All 26 patients remembered the first symbol; 69% remembered the symbol shown at 30 minutes; 50% remembered the 60 minute symbol;40% remembered the symbol shown half-way through the appointment and 32% remembered the symbol shown at the conclusion of treatment. The narratives written by patients tend to agree with the amnesia reported with the symbols, 30% remembering the injection which occurred at 60 minutes. Only one patient recalled the whole appointment. Most remembered only small portions of it. A small control group of 3, all normal patients requiring no sedation for dentistry, remembered all 5 symbols.

Cardiovascular-respiratory parameters

Cardiovascular parameters had small changes. The systolic blood pressure fell 9% from a preoperative mean of 124 mmHg - SD l7.6 to 120 mmHg - SD 16.5 at 15 minutes and 117 mmHg - SD 116.7 from 30 minutes to completion. The diastolic blood pressure fell 7% from 79 mmHg - SD 11.7 mean preoperatively to 77.9-76.9 mmHg SD 14.5 - 9.5 from 15 minutes to completion. The heart rate fell from 91.3 beats per minute SD 21.1 to 89.7 SD 19.1 at 15 minutes, fell to 89.0 - SD 18.0 at 30 minutes, climbed to 91.4 SD 20.1 at 45 minutes and climbed to 94.3 - SD 20.7 after the injection of local anesthesia. Hemoglobin-oxygen saturation remained stable at 95.4 - 96.1 % for the whole procedure.
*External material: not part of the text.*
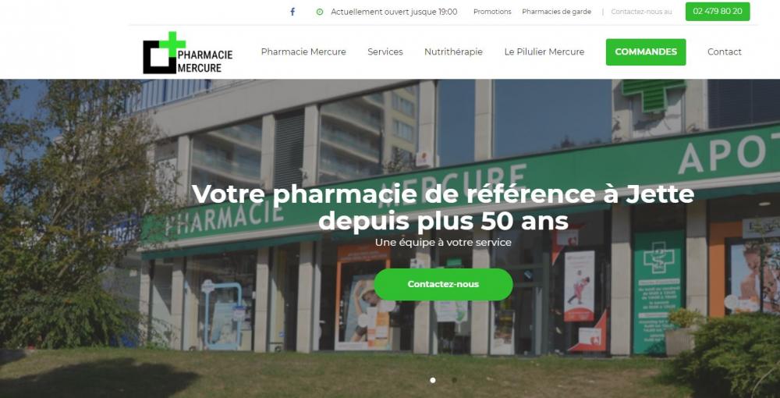Switch to the second carousel slide dot
Screen dimensions: 780x398
(x=454, y=380)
End tidal carbon dioxide levels were monitored on the last 11 patients and recorded; it varied from 33.6 mmHg SD 2.7 to 35.0 - SD 2.76.


Early dosages derived from reports in the literature for sleep enhancement proved inadequate for our purposes; 16 patients required additional drug. When dose in mg. and weight in pounds is compared with operator's assessment of level of sedation, a trend emerged indicating that the appropriate initial dosage could be determined by the following equation: Dose in mg. = .25 mg + .125 mg. for every 70 pound weight increment over 40 pounds. In the case of children under 40 pounds, the first treatment was attempted with 0.125 mg. In most cases this dose was ineffective. The mean dosage was 0.0042 mg per pound (SD .0022 mg per pound) with a range of 0.00083 to 0.108 mg per pound.


It should be emphasized that this study was conducted coincidentally to the patient's treatment in a private practice. The technique described and the parameters evaluated evolved with drug familiarity. As questions arose, the study was expanded to investigate these areas. With the increased cost of malpractice insurance, it is difficult to justify the use of IV agents for the occasional sedation patient. Oral medication is an alternative. Determining dosage of drug early in the study was difficult. Many of the amnesia failures, higher levels of apprehension and lack of sedation which occurred were with patients who were undersedated because of a lack of knowledge as to what constituted an adequate dose. A much larger study is needed to confirm our findings.